Thursday, August 14, 2014
Strategy # 2 Holy Landscape: Literal Connections
Build Your Story: 8 Strategies for Writing Innovative Setting with Impact
Landscape includes interior and external sites, emotional connections, literal space, and geographic background. It includes the climate, weather, topography, and amount of daylight. Each of these areas has the capacity to silently boost the sacred connection between reader and character by allowing the reader to identify with the literally tangible, yet subtle details.
For example, in the movie The Count of Monte Christo, Edmund Dantes spends many years in prison. According to the above list, his landscape is cold, damp, rocky and dark. His literal landscape also becomes a mirror image to his emotional life. Even when a landscape is confined to one room or is a silent backdrop, we can use its natural attributes to influence our scenes.

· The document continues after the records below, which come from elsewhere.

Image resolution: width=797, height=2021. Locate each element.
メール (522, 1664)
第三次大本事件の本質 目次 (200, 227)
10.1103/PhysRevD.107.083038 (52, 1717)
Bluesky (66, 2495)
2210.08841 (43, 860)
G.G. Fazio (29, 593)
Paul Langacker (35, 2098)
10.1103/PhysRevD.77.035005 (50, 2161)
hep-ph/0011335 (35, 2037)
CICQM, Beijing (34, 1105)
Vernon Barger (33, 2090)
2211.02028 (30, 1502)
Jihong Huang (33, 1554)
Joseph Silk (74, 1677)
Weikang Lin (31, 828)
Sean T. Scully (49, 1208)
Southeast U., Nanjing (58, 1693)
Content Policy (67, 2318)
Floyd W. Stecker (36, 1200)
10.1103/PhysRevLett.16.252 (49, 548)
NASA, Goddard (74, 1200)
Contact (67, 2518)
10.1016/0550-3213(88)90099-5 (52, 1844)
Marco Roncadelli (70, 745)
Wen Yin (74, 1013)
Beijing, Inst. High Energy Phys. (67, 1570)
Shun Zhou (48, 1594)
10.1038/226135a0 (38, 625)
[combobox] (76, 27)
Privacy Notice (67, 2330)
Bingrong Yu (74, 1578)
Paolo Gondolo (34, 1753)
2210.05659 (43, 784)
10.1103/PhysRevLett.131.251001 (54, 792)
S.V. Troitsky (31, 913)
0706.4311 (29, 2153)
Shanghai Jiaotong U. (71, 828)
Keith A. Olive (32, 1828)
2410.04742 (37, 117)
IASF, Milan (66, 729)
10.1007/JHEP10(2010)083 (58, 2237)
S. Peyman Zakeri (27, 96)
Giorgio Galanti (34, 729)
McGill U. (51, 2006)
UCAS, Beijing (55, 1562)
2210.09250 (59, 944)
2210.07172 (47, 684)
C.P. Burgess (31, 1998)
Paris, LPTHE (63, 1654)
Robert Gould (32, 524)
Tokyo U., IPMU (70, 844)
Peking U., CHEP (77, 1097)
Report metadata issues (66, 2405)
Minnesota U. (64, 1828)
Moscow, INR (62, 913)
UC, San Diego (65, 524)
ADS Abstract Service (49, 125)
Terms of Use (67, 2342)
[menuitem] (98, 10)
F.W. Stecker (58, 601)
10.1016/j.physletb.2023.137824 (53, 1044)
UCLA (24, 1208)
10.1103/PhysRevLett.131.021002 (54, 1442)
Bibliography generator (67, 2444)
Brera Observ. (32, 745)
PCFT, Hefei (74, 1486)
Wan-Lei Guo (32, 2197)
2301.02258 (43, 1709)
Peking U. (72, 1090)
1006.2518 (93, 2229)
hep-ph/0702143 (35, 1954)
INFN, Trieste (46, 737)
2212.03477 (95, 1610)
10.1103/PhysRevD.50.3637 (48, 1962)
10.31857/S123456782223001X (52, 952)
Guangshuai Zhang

So how does this translate to practical application? We begin a piece at a time and build the world from emotional resonance. We not only draw out our physical locations, but doodle out the emotional impact they have on our characters. We brainstorm each setting’s location, even if only as a brief two-minute list. If you see something that triggers an emotional reaction, but you’re not sure how to use it, then put it in the resource pile for later.
When you read for research, pick out the parts that intrigue, comfort, challenge, or frighten you. And temporarily leave the rest behind. Keep a list going as to where you found that information, so if you need to return for more details, you’ll find it easily. It’s a banquet laid out before us and we can’t possibly eat it all. So we pick out the best parts first, in case we get full. Or try to cram more information into the story than it needs. The parts that stir our hearts, the parts that we react to emotionally, become our map routes, our mirror reflections, and our atmosphere internally.
Externally we discover our connections through landscape, as Elizabeth George explains it. To her landscape is “the broad vista into which the writer actually places the individual settings of the novel, sort of like the canvas or other medium onto which a painter has decided to daub color……when we discuss landscape we’re also talking about….the emotions that are evoked by the setting.”
She continues, “…landscape is the total place experience in a novel.”
The Chateau d’lf used in The Count of Monte Christo movie is a real place, built in the early 1500s as a military fortress and later turned into a prison.
Share: What literal climate, weather, topography or daylight can become an emotional mirror for your character’s internal struggle?